The term verification is given slightly different definitions by different groups of practitioners . In software engineering, the IEEE defines verification as
The process of evaluating the products of a software development phase to provide assurance that they meet the requirements defined for them by the previous phase.
while the definition now commonly accepted in the computational physics community is
The process of determining that a model implementation accurately represents the developer’s conceptual description of the model and the solution to the model. 
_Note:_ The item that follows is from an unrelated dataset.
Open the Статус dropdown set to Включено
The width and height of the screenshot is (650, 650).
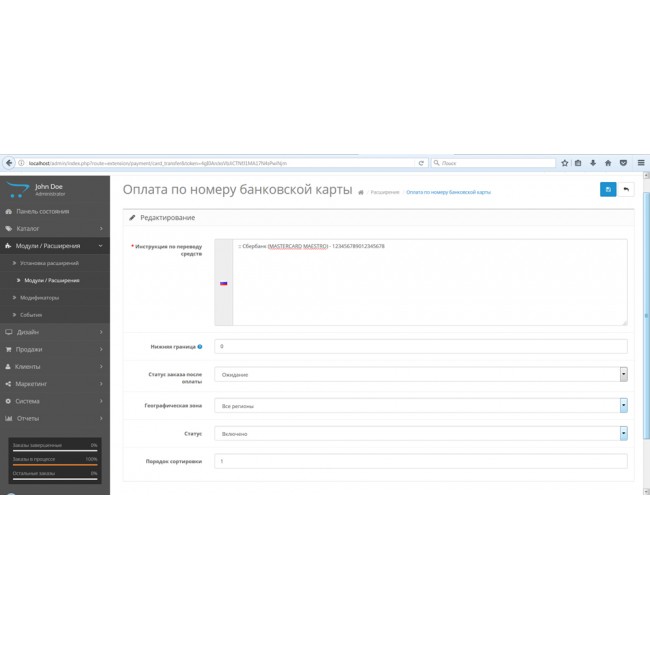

The numerical weather prediction community speaks of forecast verification, which someone using the above quoted AIAA definition would probably consider a form of validation, and a statistician might use the term validation in a way the computational physicist would probably consider verification . Arguing over the definitions of words  which, in common use, are synonyms is contrary to progress under a pragmatic, “wrong, but useful” conception of the modeling endeavor . Rather, we should be clear on our meaning in a specific context, and thus avoid talking past collegues in related disciplines. Throughout this work, the term verification is used consistent with currently accepted definitions in the aerospace, defense and computational physics communities [3, 7, 8, 9].
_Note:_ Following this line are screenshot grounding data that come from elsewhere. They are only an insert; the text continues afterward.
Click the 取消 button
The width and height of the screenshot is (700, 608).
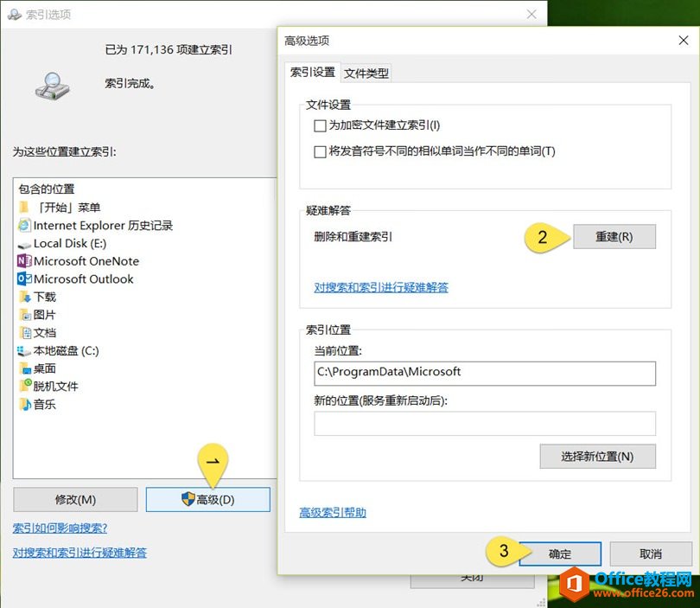coord(651,554)
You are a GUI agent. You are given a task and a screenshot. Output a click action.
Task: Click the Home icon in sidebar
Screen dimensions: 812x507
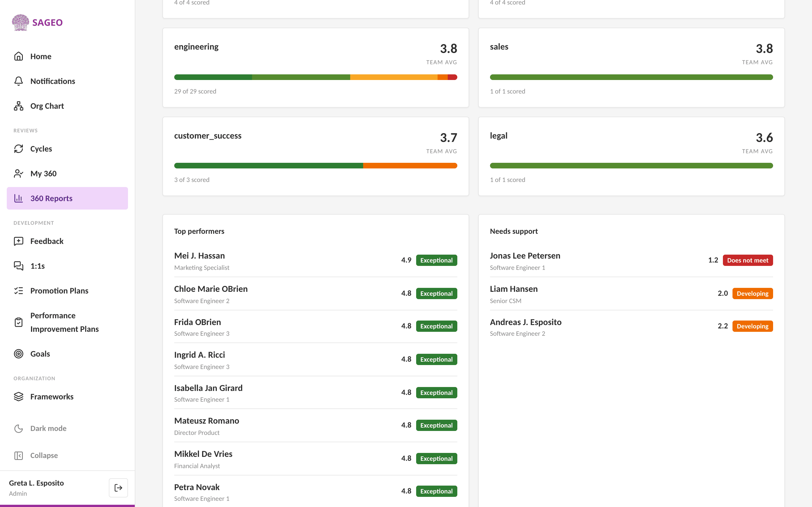click(18, 56)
In the present diagnostic effort, the forward model code seeks an approximate solution to a discretized partial differential equation. This partial differential equation (PDE) is derived from Maxwell’s equations augmented by conservation equations derived from the general hyperbolic conservation laws through analytical simplification guided by problem-specific assumptions. The purpose of formal verification procedures such as method of manufactured solutions (MMS) are to demonstrate that the simulation code solves these chosen equations correctly. This is done by showing ordered convergence of the simulated solution in a discretization parameter (such as mesh size or time-step size).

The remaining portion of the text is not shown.